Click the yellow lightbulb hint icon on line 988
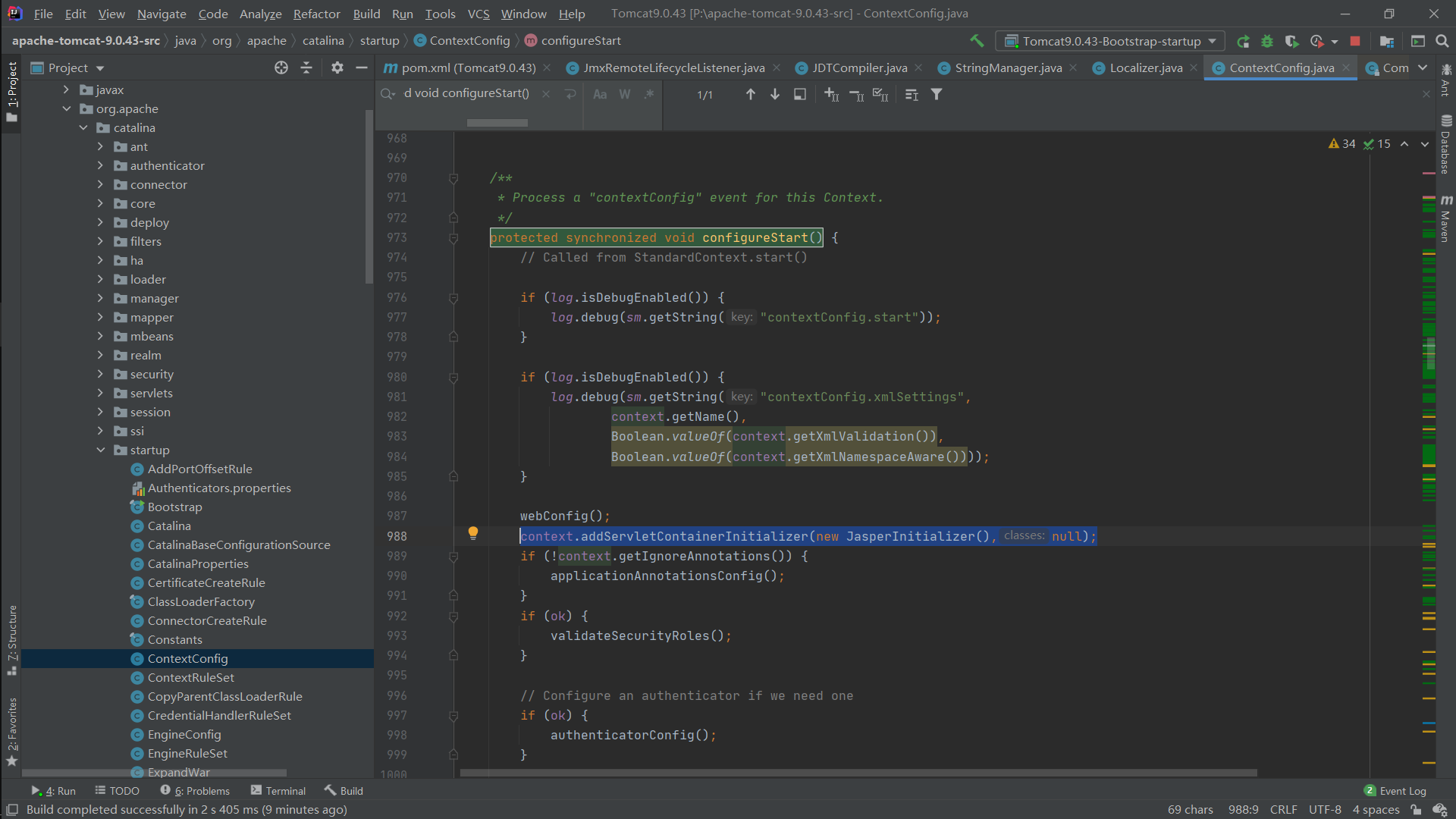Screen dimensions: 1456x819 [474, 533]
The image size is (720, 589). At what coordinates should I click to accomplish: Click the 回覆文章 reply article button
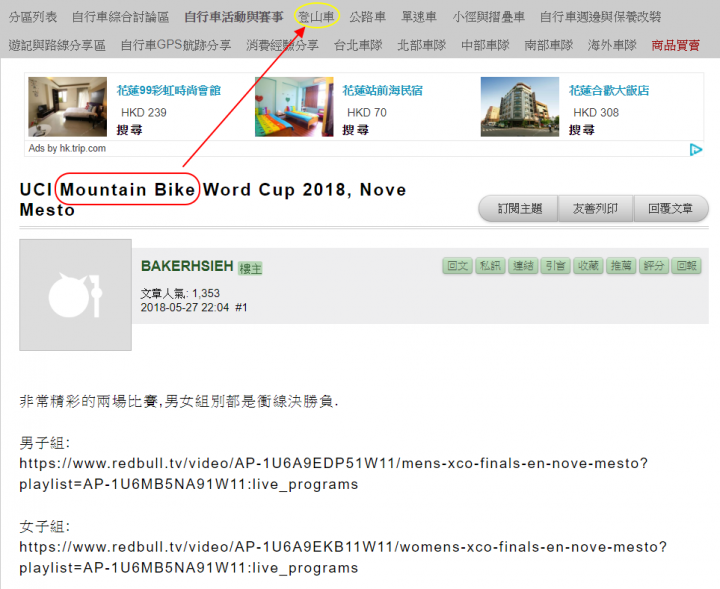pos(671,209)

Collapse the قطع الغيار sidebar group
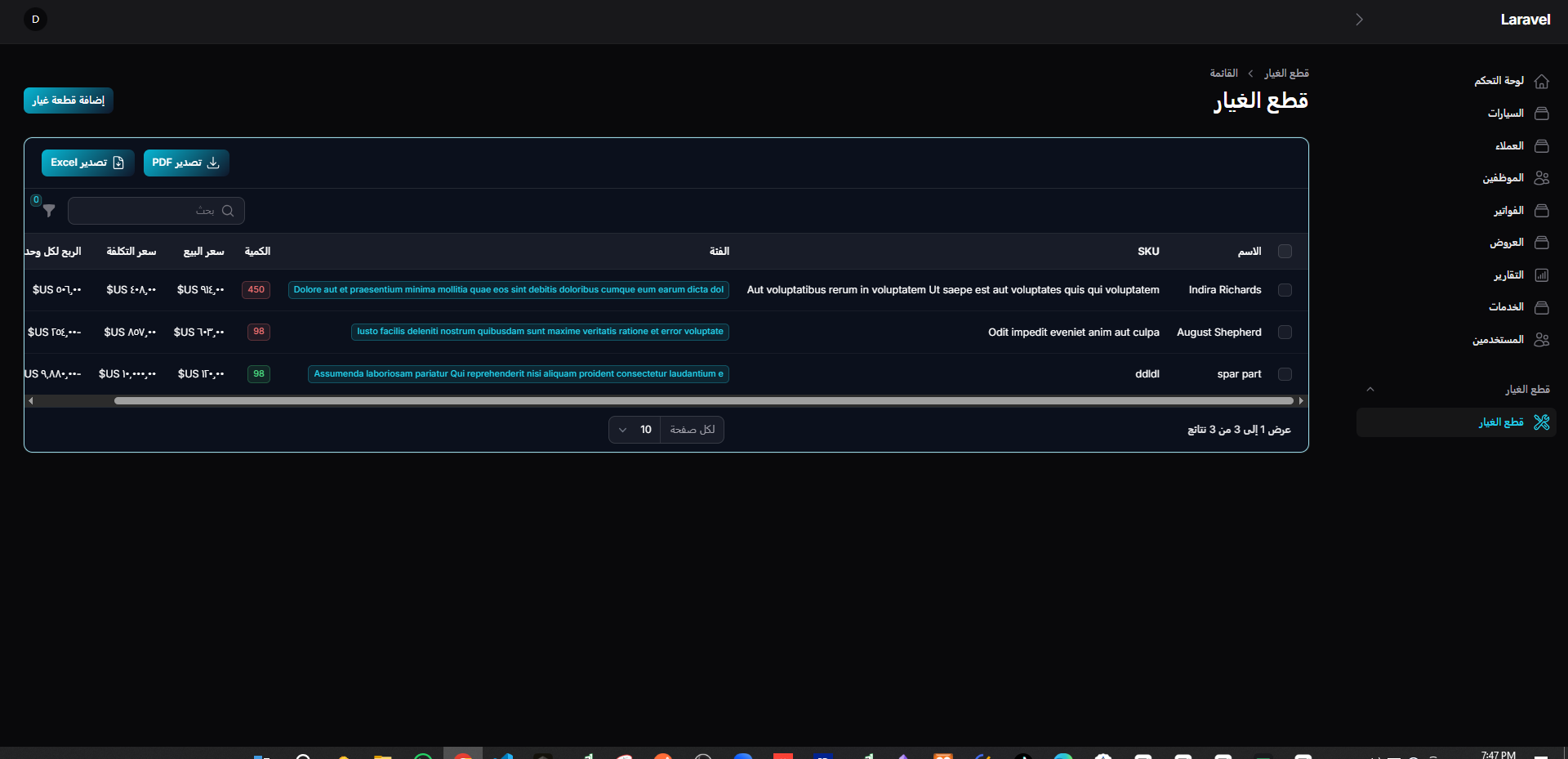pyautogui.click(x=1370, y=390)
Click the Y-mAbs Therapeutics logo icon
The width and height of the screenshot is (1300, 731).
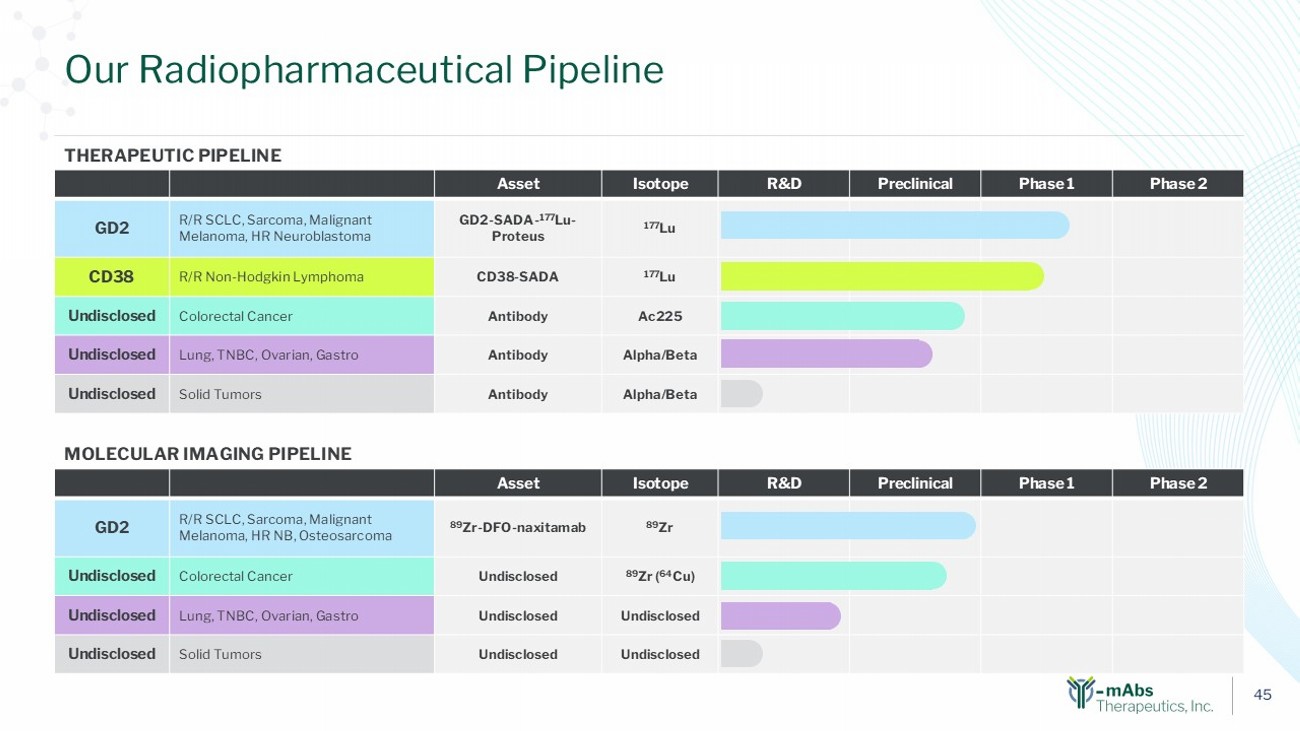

(PROBLEM DETAILS) Retype only the lines above from the one with "The image size" through the last, both ends included, keeping every picture out of the copy.

(WRITTEN REPLY)
The image size is (720, 589). At what coordinates should I click to accomplish: Click the 回覆文章 reply article button
pos(671,209)

Collapse the قطع الغيار sidebar group
pyautogui.click(x=1370, y=390)
Click the Y-mAbs Therapeutics logo icon
The width and height of the screenshot is (1300, 731).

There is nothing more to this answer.